Cose da fare
[1] Indica se ciascuna affermazione concorda con il testo riportato, rispondendo sì o no e citando le parole decisive del testo: (a) l'articolo di Lucio Brunelli è apparso sull'Osservatore Romano; (b) Braghetti incontrò il fratello di Bachelet fuori dal carcere; (c) Braghetti descrive il proprio cammino come facile.
[2] Individua tra le righe tutte quelle che contengono la parola "column" e ricopiale.

Testo riportato
----

Pasolini non aveva forse intravisto il mondo in cui oggi siamo immersi?  Per questo val la pena leggerlo e rileggerlo. E come Fondazione San Benedetto l’abbiamo messo più volte a tema negli incontri del Mese Letterario, già sin dalla prima edizione.
Sulla storia di Anna Laura Braghetti vi invitiamo invece a leggere l’articolo di Lucio Brunelli apparso sull’Osservatore Romano. Dopo aver ripercorso le sue tappe come terrorista, Brunelli sottolinea che poi in Braghetti maturò il pentimento: «Un pentimento graduale e autentico, quindi lancinante, consapevole del terribile male compiuto. E compiuto – questo il paradosso più drammatico di quella storia – in nome di un ideale di giustizia». Fino all’incontro in carcere con il fratello di Bachelet. «Da lui – raccontava Braghetti – ho avuto una grande energia per ricominciare, e un aiuto decisivo nel capire come e da dove potevo riprendere a vivere nel mondo e con gli altri. Ho capito di avere mancato, innanzitutto, verso la mia propria umanità, e di aver travolto per questo quella di altri. Non è stato un cammino facile».

----

[Una serie di righe]

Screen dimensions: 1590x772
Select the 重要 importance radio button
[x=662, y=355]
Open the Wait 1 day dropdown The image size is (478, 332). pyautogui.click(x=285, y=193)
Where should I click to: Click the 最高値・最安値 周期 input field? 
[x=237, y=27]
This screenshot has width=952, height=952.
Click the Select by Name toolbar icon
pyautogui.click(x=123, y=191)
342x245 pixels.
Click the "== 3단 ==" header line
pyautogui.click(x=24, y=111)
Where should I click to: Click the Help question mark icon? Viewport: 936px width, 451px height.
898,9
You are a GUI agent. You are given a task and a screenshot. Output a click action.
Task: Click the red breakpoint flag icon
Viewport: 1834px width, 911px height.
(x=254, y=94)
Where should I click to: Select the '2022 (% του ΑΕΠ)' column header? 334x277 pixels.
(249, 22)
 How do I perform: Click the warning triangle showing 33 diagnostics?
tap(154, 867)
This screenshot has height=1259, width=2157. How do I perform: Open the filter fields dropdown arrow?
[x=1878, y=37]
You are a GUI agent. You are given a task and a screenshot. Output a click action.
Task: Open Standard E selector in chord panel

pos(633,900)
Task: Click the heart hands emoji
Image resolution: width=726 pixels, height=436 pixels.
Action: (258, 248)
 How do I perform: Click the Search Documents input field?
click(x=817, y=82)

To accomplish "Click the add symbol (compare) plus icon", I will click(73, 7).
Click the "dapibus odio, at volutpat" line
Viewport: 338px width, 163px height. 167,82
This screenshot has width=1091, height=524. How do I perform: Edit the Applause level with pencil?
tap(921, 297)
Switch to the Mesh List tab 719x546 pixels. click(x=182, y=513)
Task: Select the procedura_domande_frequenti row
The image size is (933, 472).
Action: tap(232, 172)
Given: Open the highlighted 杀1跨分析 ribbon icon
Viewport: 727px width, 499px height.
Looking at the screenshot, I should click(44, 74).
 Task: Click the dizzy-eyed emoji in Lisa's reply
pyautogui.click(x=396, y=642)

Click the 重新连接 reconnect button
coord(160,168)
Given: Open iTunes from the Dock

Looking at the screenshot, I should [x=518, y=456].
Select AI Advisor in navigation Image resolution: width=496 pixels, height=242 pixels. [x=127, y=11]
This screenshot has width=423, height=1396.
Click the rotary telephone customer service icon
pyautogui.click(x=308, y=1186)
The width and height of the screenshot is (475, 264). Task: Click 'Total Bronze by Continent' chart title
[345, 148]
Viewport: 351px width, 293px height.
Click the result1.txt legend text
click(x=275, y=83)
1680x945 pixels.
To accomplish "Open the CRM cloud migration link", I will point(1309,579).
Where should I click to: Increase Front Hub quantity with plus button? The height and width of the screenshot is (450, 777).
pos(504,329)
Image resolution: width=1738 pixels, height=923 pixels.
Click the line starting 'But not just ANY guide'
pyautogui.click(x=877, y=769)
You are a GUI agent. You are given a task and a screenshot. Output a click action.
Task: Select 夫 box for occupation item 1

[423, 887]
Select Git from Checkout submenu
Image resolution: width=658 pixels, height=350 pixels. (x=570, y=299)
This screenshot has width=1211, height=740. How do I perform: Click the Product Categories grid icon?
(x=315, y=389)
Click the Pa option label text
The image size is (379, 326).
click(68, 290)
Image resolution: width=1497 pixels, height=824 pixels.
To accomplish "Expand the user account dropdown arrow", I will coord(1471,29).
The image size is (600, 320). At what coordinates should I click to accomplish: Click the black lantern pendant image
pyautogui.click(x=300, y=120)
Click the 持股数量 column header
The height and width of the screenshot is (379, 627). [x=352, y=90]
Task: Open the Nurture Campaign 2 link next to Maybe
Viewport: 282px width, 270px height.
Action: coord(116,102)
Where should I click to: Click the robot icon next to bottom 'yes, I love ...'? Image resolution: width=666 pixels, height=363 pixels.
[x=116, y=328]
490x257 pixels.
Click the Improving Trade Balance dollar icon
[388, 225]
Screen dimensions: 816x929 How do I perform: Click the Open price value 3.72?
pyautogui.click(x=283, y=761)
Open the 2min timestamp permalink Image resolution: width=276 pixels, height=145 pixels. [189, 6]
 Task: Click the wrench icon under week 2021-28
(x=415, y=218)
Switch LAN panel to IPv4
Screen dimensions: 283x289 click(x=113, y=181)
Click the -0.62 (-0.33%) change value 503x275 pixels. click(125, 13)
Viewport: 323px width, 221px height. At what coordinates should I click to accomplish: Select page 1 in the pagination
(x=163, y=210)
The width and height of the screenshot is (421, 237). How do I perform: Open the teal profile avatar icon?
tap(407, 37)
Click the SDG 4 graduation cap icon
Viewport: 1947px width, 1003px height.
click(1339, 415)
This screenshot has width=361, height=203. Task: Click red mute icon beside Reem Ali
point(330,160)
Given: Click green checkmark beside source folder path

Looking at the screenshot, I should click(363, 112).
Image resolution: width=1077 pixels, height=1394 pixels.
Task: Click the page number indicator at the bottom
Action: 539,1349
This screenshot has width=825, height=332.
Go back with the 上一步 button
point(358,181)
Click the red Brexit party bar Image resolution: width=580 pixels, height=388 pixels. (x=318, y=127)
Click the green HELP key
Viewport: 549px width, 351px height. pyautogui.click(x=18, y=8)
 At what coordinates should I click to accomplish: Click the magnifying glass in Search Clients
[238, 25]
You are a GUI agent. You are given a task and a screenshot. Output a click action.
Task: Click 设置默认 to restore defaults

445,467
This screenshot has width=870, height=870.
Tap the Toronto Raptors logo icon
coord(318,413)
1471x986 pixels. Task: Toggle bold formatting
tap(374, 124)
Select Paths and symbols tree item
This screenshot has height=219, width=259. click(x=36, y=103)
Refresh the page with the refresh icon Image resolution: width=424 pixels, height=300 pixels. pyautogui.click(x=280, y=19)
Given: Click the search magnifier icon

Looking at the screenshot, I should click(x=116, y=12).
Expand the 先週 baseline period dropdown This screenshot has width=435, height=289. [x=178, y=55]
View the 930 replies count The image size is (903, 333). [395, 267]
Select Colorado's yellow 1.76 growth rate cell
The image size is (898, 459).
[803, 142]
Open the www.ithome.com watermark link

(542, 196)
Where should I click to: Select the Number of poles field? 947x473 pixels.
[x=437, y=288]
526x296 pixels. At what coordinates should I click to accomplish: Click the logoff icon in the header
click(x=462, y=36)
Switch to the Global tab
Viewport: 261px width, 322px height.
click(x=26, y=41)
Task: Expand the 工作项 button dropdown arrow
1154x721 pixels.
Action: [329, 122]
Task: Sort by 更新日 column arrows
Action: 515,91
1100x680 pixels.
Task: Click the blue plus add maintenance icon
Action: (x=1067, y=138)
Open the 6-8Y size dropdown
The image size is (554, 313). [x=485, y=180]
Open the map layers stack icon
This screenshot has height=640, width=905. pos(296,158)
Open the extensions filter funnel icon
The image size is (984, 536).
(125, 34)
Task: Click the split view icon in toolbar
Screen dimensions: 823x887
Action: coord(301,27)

----

Risposte
[1]
(a) Sì: «l’articolo di Lucio Brunelli apparso sull’Osservatore Romano».
(b) No: «Fino all’incontro in carcere con il fratello di Bachelet».
(c) No: «Non è stato un cammino facile».

[2]
Where should I click to: Select the '2022 (% του ΑΕΠ)' column header? 334x277 pixels.
Click the 持股数量 column header
Task: Sort by 更新日 column arrows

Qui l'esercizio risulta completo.